The second factor reviewed is “Unhealthy Artifact Ratio” or other words, pathogenic infection. My daughter shows a high level of what’s referred to as “intra-cellular debris” and you can clearly see it in the videos. This gets back to the long-held belief among DAN practitioners and parents that there is some sort of infectious process we still don’t fully understand and for which it is difficult to get accurate test results. But look at the videos of the blood of these children, then Google images of healthy blood. You won’t see those artifacts. Is this autism? The red blood cells are supposed to look like shimmering spheres. Most of my daughter’s red blood cells look like little smiley faces, targets, or dancing dots.

The final factor reviewed in the videos, and in some ways the most chilling to me is the “Healthy RBC Ratio”, which looks at the ratio of healthy red blood cells to unhealthy cells. Mark said really sick adults usually have "at least 25% healthy looking RBCs."

Now look at the children with autism. They show a Healthy RBC Ratio of 1% to 2%. That means that if you’ve got a serious disease your healthy red blood cells are outnumbered 4 to 1.

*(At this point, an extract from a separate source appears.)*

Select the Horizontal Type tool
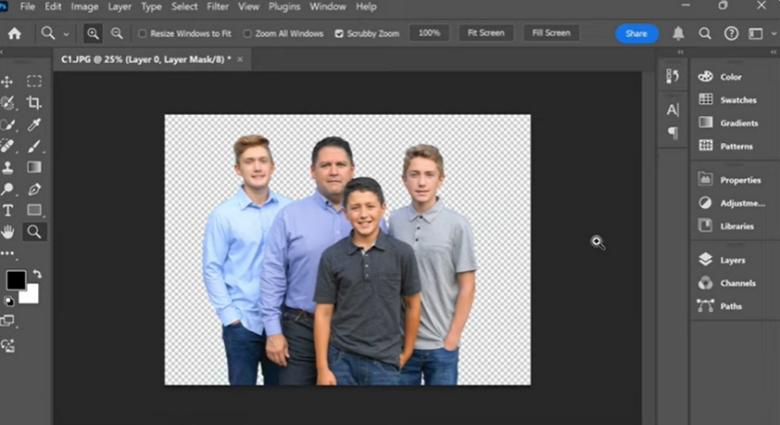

In autism the healthy looking red blood cells are outnumbered 50 to 1, maybe even 99 to 1. In other words, the sickest adults have 10 times more healthy looking blood that children with autism.

Which makes sample #6 all the more interesting. I happen to know this child, having spoken extensively with his father in the course of doing stem cell therapy for my daughter. The images show 15% of this child’s red blood cells were healthy and knowing this child I agree with the narrative estimation the child is about 70% recovered. This child has also done many rounds of HBOT therapy. This relatively low number of healthy red blood cells seems enough to give the body the chance to significantly repair the damage.

These videos show a new way to look at autism. They illustrate several possible reasons why children with autism don't heal the way they should. Perhaps, more importantly, they give us a way to "see" if the therapies were doing on our children are working.

The images frame autism as a cell problem of too little oxygen and too few nutrients, simply because delivery doesn't work. They show visual examples of why children with autism can't develop normally. How can suffocating cells work right, or heal? How can starved brains click and hum? How can stem cells hop a barricade, or grow in barren soil?

I don’t have the necessary scientific credentials to pronounce any verdict on the blood in these videos. But as a layman they look shocking to me and explain so much about the difficulty many of us are having in recovering our children. I hope the readers of this article will disseminate it widely so that others with more of a background in these issues can weigh in on this matter.

If these results can be verified the field of autism will never be the same. The medical problems of children with autism will be clear for the entire world to see. We will not only have that long-sought objective marker of the disease itself, but a clear indication of how recovery is progressing.

In closing I’d like to quote the scientist Michael Faraday who said, “Nothing is too wonderful to be true if it be consistent with the laws of nature, and in such things as these, experiment is the best test of such consistency.”

I wonder how many of our children have “bad blood.”